Un gloubiboulga en 9 points


1- Faire preuve de connaissance : citer Rawls, Nietzsche, Hobbes et Thoreau (pour faire preuve d’esprit critique)


2- Parler de notions abstraites : organisation de la vie en société, sécurité, liberté et justice.


3- Commencer doucement avec de la théorie sirupeuse : « On peut considérer que l’État est à notre service, que les politiques sont voués à servir le peuple car l’État est une création humaine qui a comme but de nous – les citoyens – permettre de bien vivre en collectivité. »


4- Dire rapidement que « l’État a aussi des devoirs à l’égard des étrangers et pas que les citoyens » mais que c’est un sujet pas évident du tout en citant Kennedy : « Ne vous demandez pas ce que votre pays peut faire pour vous. Demandez-vous ce que vous pouvez faire pour votre pays. »


5- Introduire très vite un plot twist avec les notions de dette, faute et devoir : « L’État est peut-être une création humaine, mais il est également nécessaire à l’homme. Les hommes ne peuvent pas survivre sans État, ainsi, n’est-ce pas plutôt les hommes qui doivent quelque chose à l’État ? L’action de l’État nous assure une sécurité, nous donne la garantie de ne pas se faire agresser par le premier venu. D’où l’idée de ‘dette’ que l’on peut ici mobiliser.
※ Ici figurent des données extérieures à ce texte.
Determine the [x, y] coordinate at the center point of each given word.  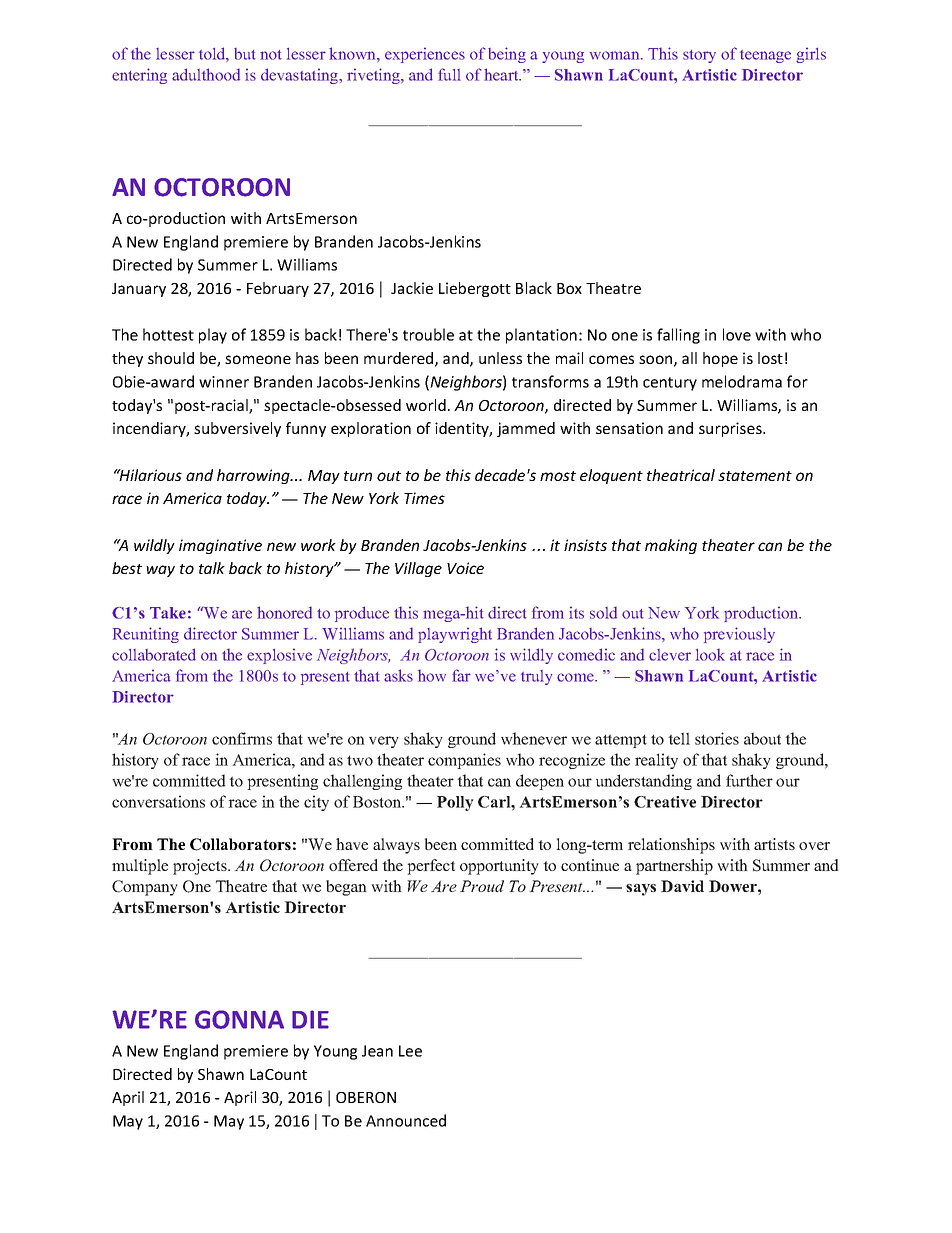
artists [774, 844]
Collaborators [240, 844]
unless [500, 358]
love [737, 334]
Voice [465, 568]
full [449, 74]
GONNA [239, 1019]
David [682, 886]
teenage [765, 56]
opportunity [499, 867]
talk [212, 568]
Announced [406, 1120]
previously [739, 635]
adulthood [206, 74]
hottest [168, 334]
L’État nous permettant de sortir d’un état de guerre de tous contre tous, nous lui devons beaucoup. »


6- Entracte humour : sans État on serait « en état de guerre permanente » alors qu’avec État il n’y a pas de guerre – pas de Vietnam, pas d’Indochine, pas de Cambodge, Irak, Afghanistan, Syrie, Libye, Palestine, Israël, Yémen, WW II, WW I… Tout ça, c’était les pâtissiers et les maçons de chaque pays qui frappaient – bombardaient, brûlaient, mitraillaient – les autres, c’était des familles et des villages qui s’entretuaient.

7- Reprise du sérieux : « Si nous avons une dette envers l’État, en retour, il nous impose des devoirs. Y désobéir, ce serait commettre une faute. Ainsi, à partir de cette analyse de la dette, on comprend mieux l’idée d’une responsabilité du citoyen que rappelle le président Kennedy ».
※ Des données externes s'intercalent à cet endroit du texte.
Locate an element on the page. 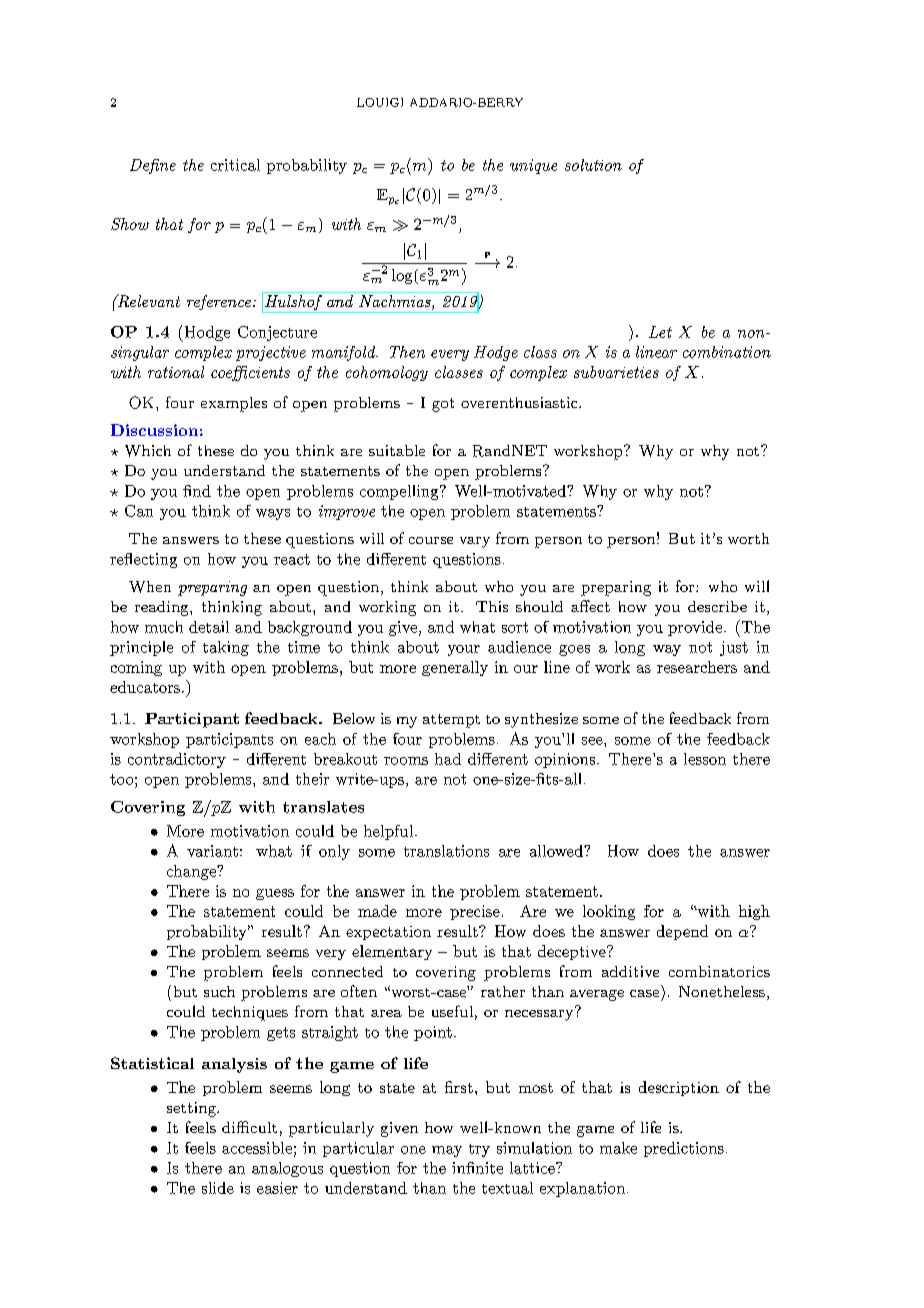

8- Arguments de récré : « sans État, ce serait l’état de nature : on serait perpétuellement en guerre les uns contre les autres. Donc il nous faut un État, mais dans le même temps, l’idée de dette et devoir permet de comprendre le civisme et les obligations du citoyen. »

9- Un peu de preuve d’ouverture d’esprit mais toujours à la récré : « Tout ce qui va dans le sens de l’État n’est pas nécessairement acceptable moralement : quand l’État, par exemple, est esclavagiste ou tyrannique ». Ouf quand l’état est méchant, il ne faut quand même pas être gentil avec lui.
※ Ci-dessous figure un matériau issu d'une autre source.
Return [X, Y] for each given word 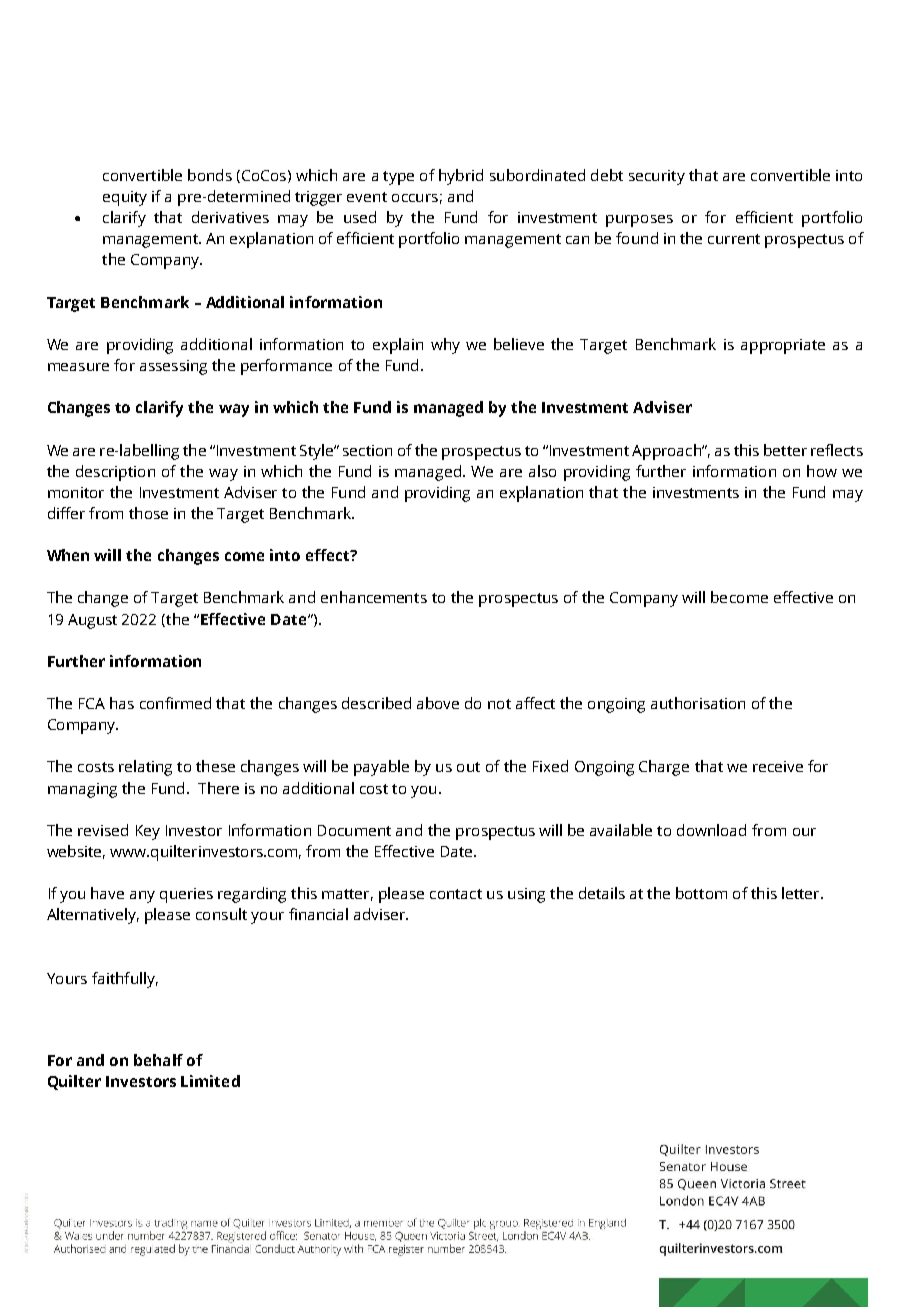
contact [456, 894]
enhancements [374, 597]
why [445, 346]
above [438, 703]
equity [125, 198]
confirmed [175, 703]
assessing [173, 367]
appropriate [783, 346]
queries [186, 895]
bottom [701, 893]
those [148, 513]
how [822, 471]
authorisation [698, 703]
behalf [158, 1060]
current [734, 239]
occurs [415, 198]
Et maintenant, une contre-correction

Je commence avec une petite histoire racontée dans le milieu des physiciens. C’est l’histoire d’un prof de physique qui demande à un élève comment mesurer la hauteur d’un immeuble avec un baromètre. L’élève répond que si on a, en plus, un chronomètre, connaissant la loi qui gouverne la chute des corps et la vitesse du son à la pression donnée, on peut lâcher le baromètre du haut de l’immeuble, mesurer le temps de chute et déduire la hauteur de l’immeuble. Le prof n’est évidemment pas content de la réponse. Il convoque l’élève et lui dit qu’on ne disposait pas de chronomètre. L’élève demande si on dispose d’une ficelle suffisamment longue pour fabriquer un pendule avec le baromètre… L’histoire est longue et l’élève ingénieux, il propose une dizaine de méthodes pour trouver la hauteur de l’immeuble avec un baromètre, et finalement termine avec la meilleure. Il propose d’échanger le baromètre contre la connaissance, en offrant celui-ci comme récompense à quelqu’un qui aurait la réponse.

Il y a toujours plusieurs réponses à une question et souvent, la réponse convenue est la plus ennuyeuse. Avant de répondre, je vais essayer de comprendre le sens de la question. Elle comporte plusieurs mots difficiles à saisir comme « état », « nous », « doit » et « quelque chose ». Nous allons les remplacer par des mots plus simples pour mieux comprendre le sens de chaque mot par rapport aux autres.

Si on remplace « état » par « épicier », le sens de la question change. D’abord l’épicier, contrairement à l’état, n’est pas une entité abstraite, une création fictive comme dieu ou la littérature. L’épicier est un bougre avec un prénom, on le connait. Quand on parle de l’épicier, le « nous » aussi devient concret : on pourrait imaginer qu’un époux parlant à son épouse dise « nous », ou qu’une personne parlant à son colocataire utilise le mot « nous », on sent qu’il y a un enjeu local quand on parle de l’épicier. Le « doit » aussi devient plus concret, on imagine qu’on parle d’argent ou d’un petit service qu’on aurait rendu auparavant à l’épicier. On parle d’équilibrer une situation partagée par quelques personnes.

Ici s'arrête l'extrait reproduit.